The mano-a-mano between Pfizer's Ibrance and Novartis' LEE011 nears with early PhIII wrap-up

Pfizer’s breast cancer drug Ibrance sprinted onto the market last February, and it has shown no signs of slowing down since. But the CDK 4/6 drug, a first in its class, could soon be racing with a new rival.

Novartis is breathing down Ibrance’s neck with its own CDK 4/6 drug LEE011, also known as ribociclib. The Swiss drugmaker stopped its Phase III study early after an interim analysis found ribociclib hit its primary goal of significantly delaying progression of the disease.

The study tested ribociclib alongside Femara (letrozole) in post-menopausal women with cancers classified as hormone receptor positive and human epidermal growth factor receptor-2 negative, more commonly styled as HR+/HER2-. Full details of the study should be presented at a future cancer meeting.

Next up are discussions with regulators about submitting the drug for approval, Novartis said in a Wednesday statement.

That means ribociclib is a ways off from launch, giving Ibrance more time to solidify its place in that breast cancer niche. The Pfizer drug racked up $723 million in 2015 sales, and for Q1, delivered another $429 million --$30 million ahead of analyst estimates. That puts Ibrance on track to breach the blockbuster barrier this year, its first full year on the market.

As of February, 20,000 patients have taken the med, compared with 15,000 at the end of Q3 last year, and the number of healthcare practitioners who have prescribed it swelled from 4,000 to 5,000, Albert Bourla, Pfizer's president of vaccines, oncology and consumer health, told investors earlier this year.

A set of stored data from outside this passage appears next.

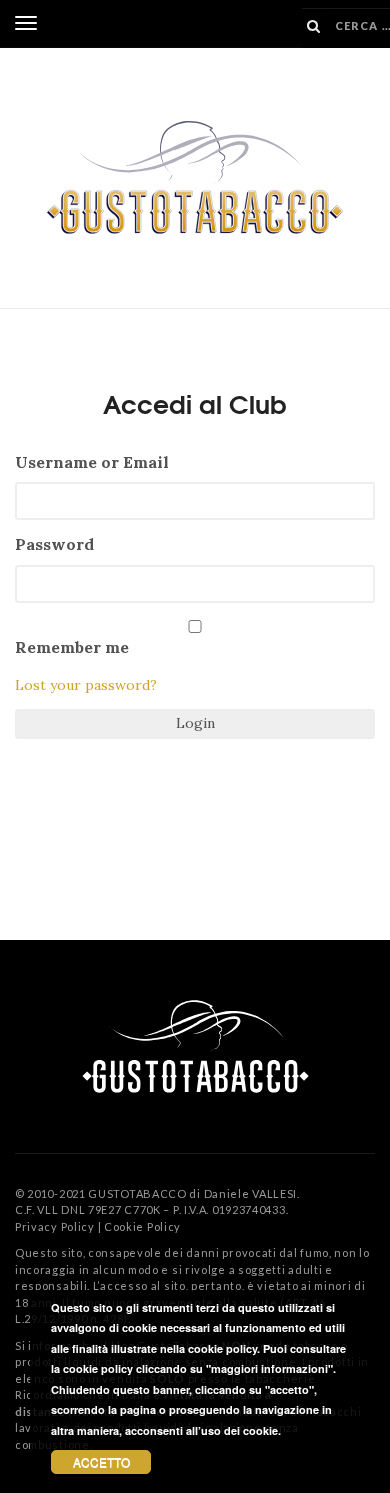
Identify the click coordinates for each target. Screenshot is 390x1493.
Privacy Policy (55, 1226)
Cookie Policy (142, 1226)
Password (54, 544)
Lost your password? (86, 685)
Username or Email (92, 462)
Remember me (72, 647)
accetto (101, 1461)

Meanwhile, Pfizer can continue to advance its own research program aimed at broadening Ibrance use. Already, the drug has scored a second indication: It started out with a first-line approval in advanced HR+/HER2- cancer, alongside the aromatase inhibitor Femara (letrozole); as of February of this year, it was FDA-approved for use with AstraZeneca’s Faslodex (fulvestrant) in women whose disease has progressed after hormone therapy.

The company has a “very heavy” clinical program in other breast cancer uses, including three studies in early breast cancer.  Pfizer is also studying Ibrance in a variety of other cancers--38 and counting--including head and neck cancer that’s not linked to the human papillomavirus, as well as advanced pancreatic cancer. It’s fielding 88 studies in all.

"As you can see, we are investing heavily to stay ahead of the competition," Bourla said during the company’s Q4 earnings call.

Novartis’ ribociclib isn't the only potential Ibrance rival coming down the pipeline, either. Eli Lilly's ($LLY) abemaciclib has Phase II data due to read out this year. Pfizer appears to be less worried about the Lilly med, however; during that Q4 call, R&D chief Mikael Dolsten said abemaciclib’s clinical profile differs from Ibrance and ribociclib’s, and that the Lilly drug comes with some “significant” gastrointestinal side effects.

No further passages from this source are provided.